The accusation hangs between us, sharp and bitter.

She's not wrong.

I've kept things from her—the camera, the trafficking, the full scope of the danger.

I told myself it was to protect her, but maybe all I did was make her complacent.

Made her think the threat wasn't real.

"You're right," I say quietly. "I haven't told you everything. But that doesn't change the fact that you put yourself at risk tonight. Unnecessary risk. Stupid risk."

"Don't call me stupid."

"I didn't call you stupid. I said the risk was stupid. There's a difference." I take a breath, forcing myself to lower my voice. "Tell me what happened. All of it. Where did you go, what did you do, who did you see?"

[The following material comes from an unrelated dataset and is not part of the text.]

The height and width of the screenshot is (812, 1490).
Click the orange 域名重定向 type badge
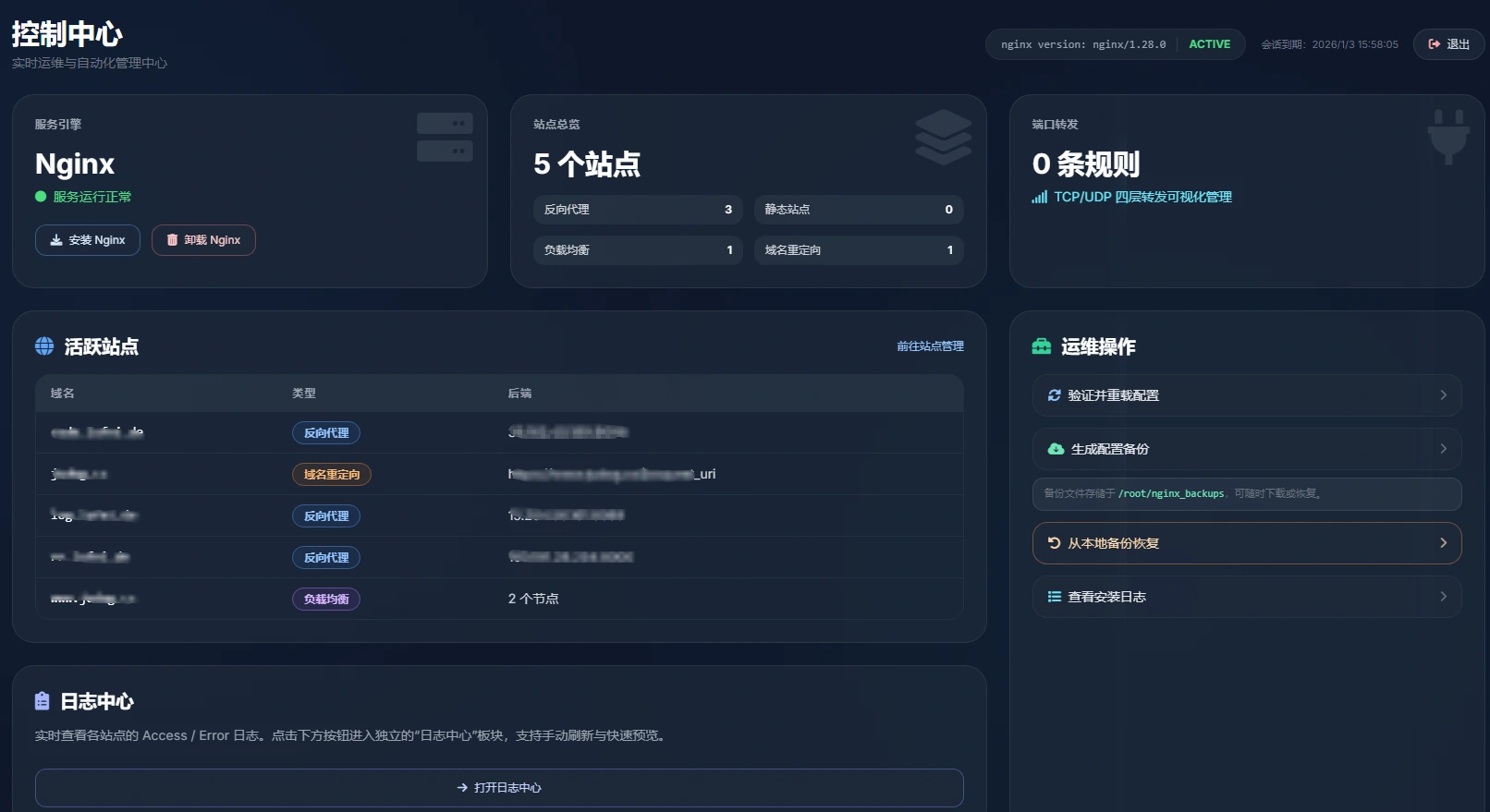click(332, 475)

She's quiet for a moment, her arms crossed over her chest.

I can see her weighing whether to fight me on this or cooperate.

Finally, she sighs.

"I went to the café. I ordered a vanilla latte and sat at the counter for maybe ten minutes." She pauses. "A woman bumped into me."

Everything in me goes still. "What woman?"

"I don't know. She said her name was Sol. She was about my age, maybe a little older. Dark hair, sharp features. She apologized, offered to buy me a replacement coffee."

"Did you take it?"

"She ordered it before I could say no. I took a few sips to be polite and then left." Dalla frowns, remembering. "There was something off about her. The way she looked at me. Like she was... studying me."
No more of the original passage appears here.